## PAGE EXCERPT
Then we released information from the manufacturers that the metabolites of Atrazine – what it breaks down into – were more than twice as toxic as the compound itself. Ciba Geigy called a private meeting in Melbourne (off the island) with their PR lackeys along with FT, North Forest Products, the Health Department and the National Health and Medical Research Council (NHMRC). FT agreed to send a list of the names of pests such as us – totaling hundreds – hoping we might be influenced by Ciba Geigy propaganda. Some government employees at the meeting agreed to lobby politicians to try and ease the pain for Ciba Geigy.

By then the Australian Medical Association had come out against the spraying of Atrazine. Dozens of us in Derby sent letters of liability to the company, forestry, council, departments of health and environment, telling them we held them legally responsible for the disaster. We held a public meeting with FT who offered a water tanker for us to drink from, which they retracted when it seemed we might accept. Then the National Registration Authority of Agricultural and Veterinary Chemicals (NRA) changed the rules, amending its use near water and banning its use by councils, industry and private individuals, but exempting forestry and agriculture. By now Ciba Geigy Australia was copping flack from the Switzerland head office, and requested that some of the bosses come out to Tasmania.

In the end the NRA began a review of the health, environment and trade implications of the herbicide (Atrazine residues have become a convenient US trade barrier). In Tasmania a task force has been sent to monitor and test for all agricultural chemicals on monthly basis. Forestry Tasmania is spending $200,000 on investigating alternatives to chemical use in plantations. There is a moratorium on Atrazine and Simazine by FT until 1997.

There has been a heightening of awareness across Tasmania regarding agricultural chemicals, particularly as they relate to water quality, and councils are looking at using super-heated steam weed control methods in urban areas. The fight against chemical use in our forests and farms and around waterways is not over – the cruel use of 1080 wildlife poison kills up to 400,000 wallabies annually on farms and in plantations – but a battle has been won for a while. Atrazine is now a dirty word.

Atrazine Pesticide Contamination of Tasmania’s Waterways (November 1994?)

## DATA SHOWN
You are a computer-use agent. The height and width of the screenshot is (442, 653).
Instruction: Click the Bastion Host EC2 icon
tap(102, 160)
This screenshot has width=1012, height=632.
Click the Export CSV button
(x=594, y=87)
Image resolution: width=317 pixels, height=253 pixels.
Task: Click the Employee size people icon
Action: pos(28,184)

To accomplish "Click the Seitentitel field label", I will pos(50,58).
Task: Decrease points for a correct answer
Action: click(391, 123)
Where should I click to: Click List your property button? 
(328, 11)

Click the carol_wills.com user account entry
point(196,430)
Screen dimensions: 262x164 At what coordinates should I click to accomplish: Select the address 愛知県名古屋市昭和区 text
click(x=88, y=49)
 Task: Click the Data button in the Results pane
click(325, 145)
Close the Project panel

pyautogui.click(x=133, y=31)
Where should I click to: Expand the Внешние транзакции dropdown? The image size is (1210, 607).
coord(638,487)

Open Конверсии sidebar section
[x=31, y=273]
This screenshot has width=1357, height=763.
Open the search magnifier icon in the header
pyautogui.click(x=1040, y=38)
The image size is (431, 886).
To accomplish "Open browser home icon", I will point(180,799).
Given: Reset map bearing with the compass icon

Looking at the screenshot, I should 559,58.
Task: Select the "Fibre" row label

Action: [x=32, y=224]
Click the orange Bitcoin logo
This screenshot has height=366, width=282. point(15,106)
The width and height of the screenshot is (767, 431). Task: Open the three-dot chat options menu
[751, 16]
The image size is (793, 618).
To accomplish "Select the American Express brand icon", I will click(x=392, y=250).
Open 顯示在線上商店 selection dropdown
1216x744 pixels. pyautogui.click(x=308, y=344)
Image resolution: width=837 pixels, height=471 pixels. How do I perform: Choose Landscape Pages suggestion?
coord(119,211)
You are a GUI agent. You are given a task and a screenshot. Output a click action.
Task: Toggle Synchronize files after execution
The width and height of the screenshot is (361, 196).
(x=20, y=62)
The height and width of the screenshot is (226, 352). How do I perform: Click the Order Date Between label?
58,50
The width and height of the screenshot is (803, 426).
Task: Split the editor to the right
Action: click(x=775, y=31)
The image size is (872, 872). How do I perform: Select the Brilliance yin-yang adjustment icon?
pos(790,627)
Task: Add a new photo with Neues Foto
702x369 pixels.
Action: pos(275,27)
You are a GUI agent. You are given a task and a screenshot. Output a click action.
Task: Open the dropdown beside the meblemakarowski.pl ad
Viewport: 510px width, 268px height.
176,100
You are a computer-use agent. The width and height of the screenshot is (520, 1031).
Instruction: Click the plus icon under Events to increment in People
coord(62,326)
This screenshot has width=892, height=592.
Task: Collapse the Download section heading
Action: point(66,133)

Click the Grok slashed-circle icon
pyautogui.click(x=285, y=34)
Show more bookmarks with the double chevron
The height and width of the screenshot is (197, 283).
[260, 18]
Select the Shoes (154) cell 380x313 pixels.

## PROBLEMS TO WORK ON
[1] In the Atrazine text:
(a) What did the manufacturers' information say was more than twice as toxic as Atrazine itself?
(b) Which two sectors did the NRA exempt when it banned Atrazine use by councils, industry and private individuals?
(c) How much is Forestry Tasmania spending on investigating alternatives to chemical use in plantations?
[2] Could you write what comes next in the Atrazine text?
The records have no connection to the Atrazine text.

## SOLVED PROBLEMS
[1]
(a) Its metabolites, what it breaks down into.
(b) Forestry and agriculture.
(c) $200,000.

[2]
Atrazine, a highly residual herbicide, is routinely used to suppress weed competition during plantation establishment. Atrazine is mutagenic and classed as a type 2B carcinogen by the World Health Organisation (WHO). It is the most widely used herbicide in the world and is coming under increasing scrutiny world-wide as a ubiquitous polluter of waterways.

HISTORY

Atrazine has been used for forestry weed control for 26 years. Twenty one spray-sites in the north-east were studied by J.L.Barton and Dr P.E. Davies (1990-91) and showed consistent and persistent contamination of streams, at concentrations as high as 2,000 times the level recommended for potable water.

In May 1993, despite repeated pleas and public protest from the local residents, the Forestry Commission arrested the protesters and sprayed a cocktail of Atrazine and Roundup in the Lorinna water-catchment. When the rains came in July, the domestic water-supply was found to be contaminated at levels many times the World Health Organisation standard. Nearly a year and a half later, atrazine is still detectable at unacceptable levels in the Lorinna water-supply.

The Forestry Commission called for public submissions to find alternative methods of weed control. Following this process, it was publicly declared (11th Aug, ’93) that cost-effective alternative methods existed and that the commission would not contaminate waterways after March 1994.

In June 1994, without consultation with the local residents, the Forestry Commission sprayed atrazine in the water-catchment at Derby. Consequently, the water for the entire town has become contaminated and residents have been obliged to find alternative supplies at their own expense.